[Stored data entries]
# # #

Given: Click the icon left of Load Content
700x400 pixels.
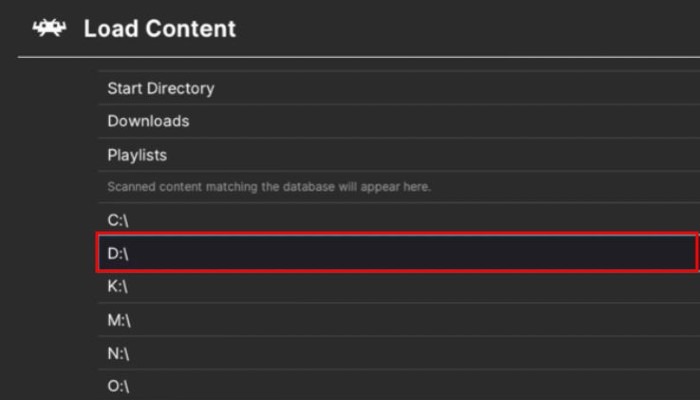Looking at the screenshot, I should [48, 28].

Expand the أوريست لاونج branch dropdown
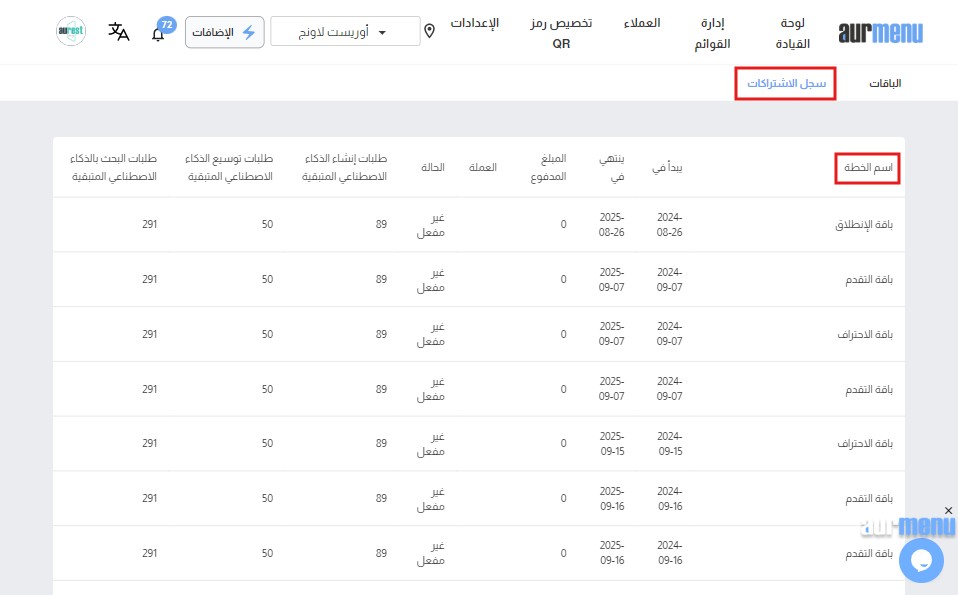click(x=345, y=32)
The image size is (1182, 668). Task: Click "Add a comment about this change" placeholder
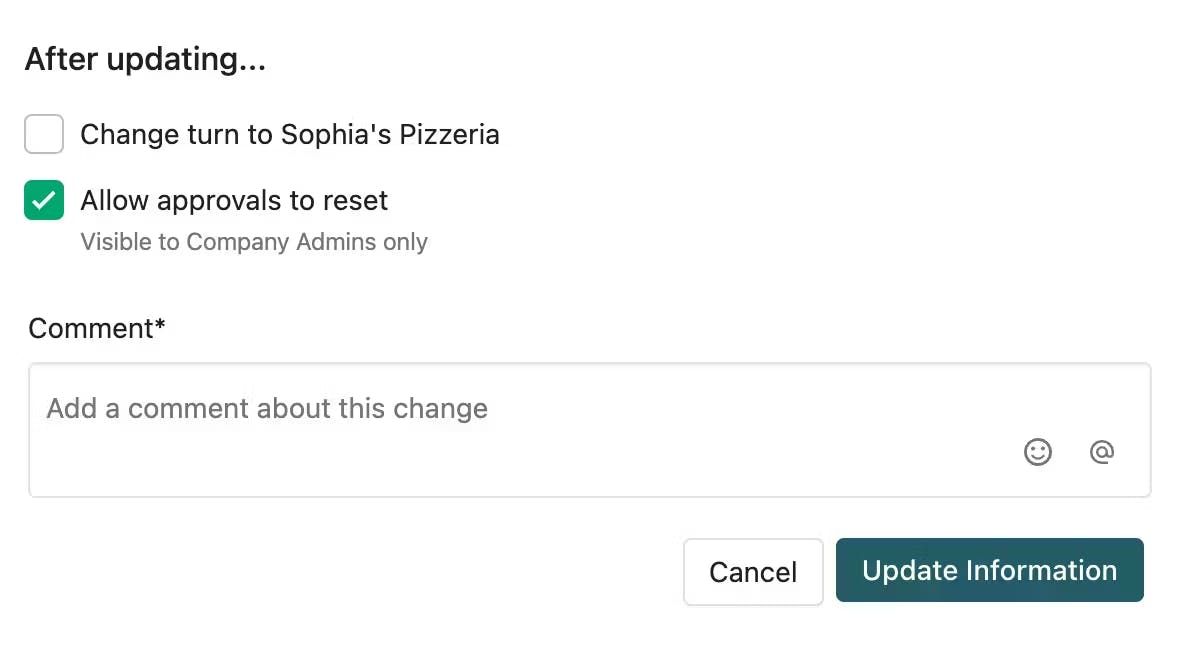267,409
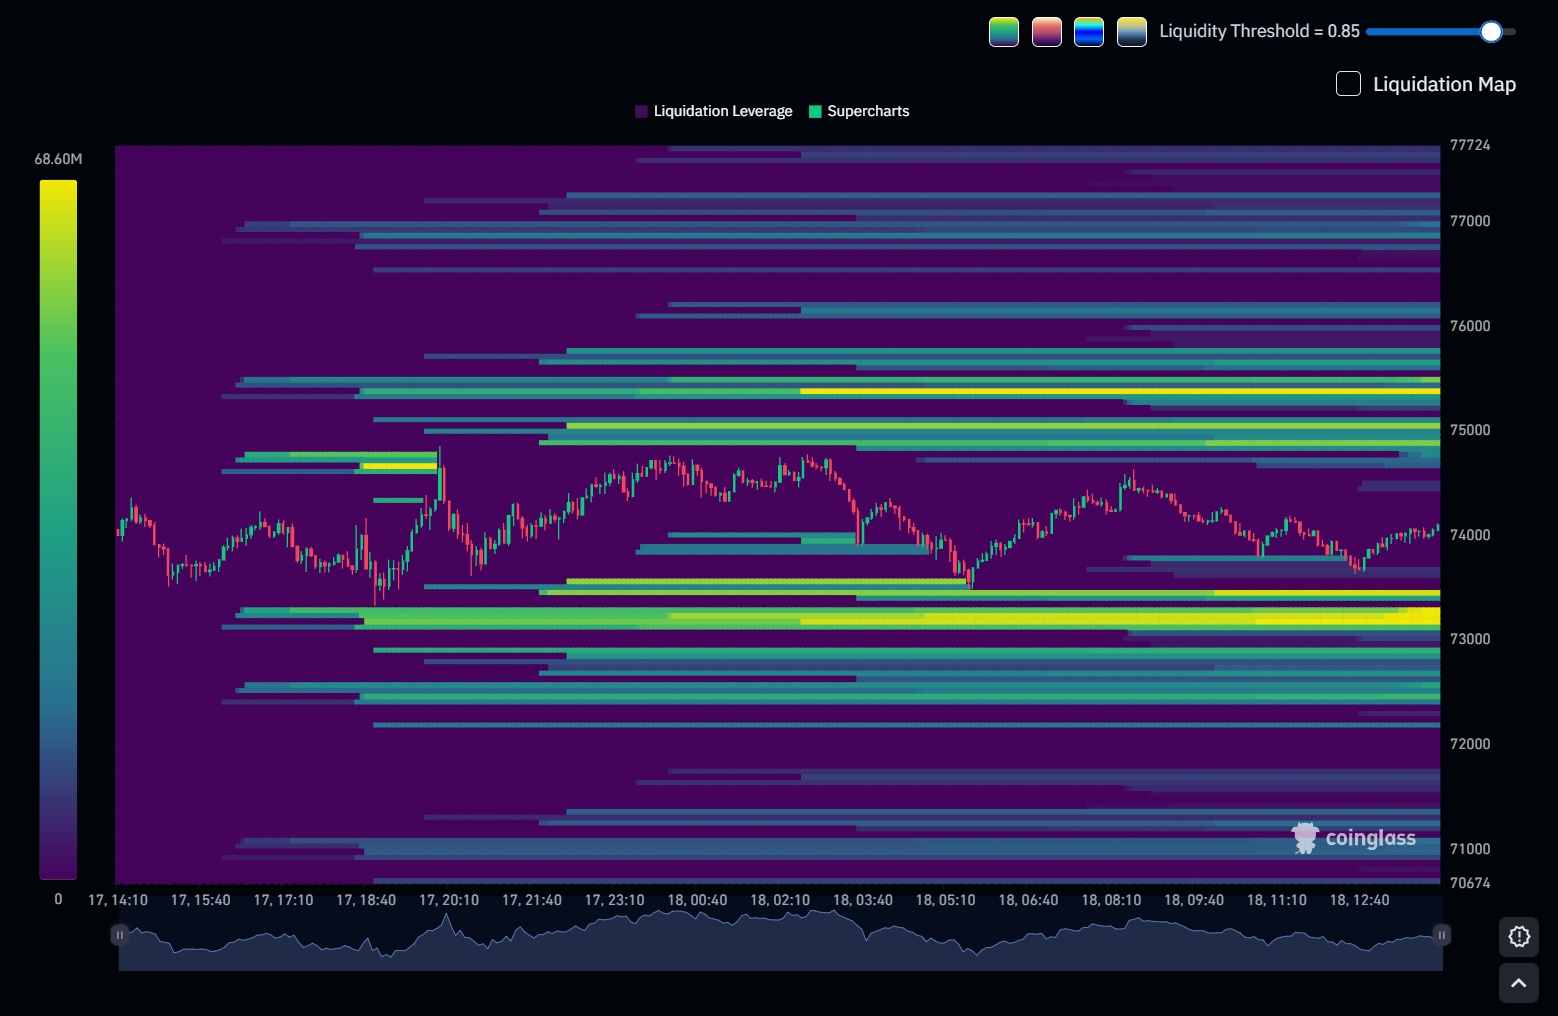Viewport: 1558px width, 1016px height.
Task: Click the green Supercharts legend swatch
Action: (815, 111)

# # #

## Action item
With the pictures set aside, please write out all of the records above exactly.

## Answer for the task
Given: Click the icon left of Load Content
700x400 pixels.
Looking at the screenshot, I should [48, 28].

Expand the أوريست لاونج branch dropdown
click(x=345, y=32)
The image size is (1182, 668). Task: Click "Add a comment about this change" placeholder
267,409
Viewport: 1558px width, 1016px height.
Task: Click the green Supercharts legend swatch
Action: (815, 111)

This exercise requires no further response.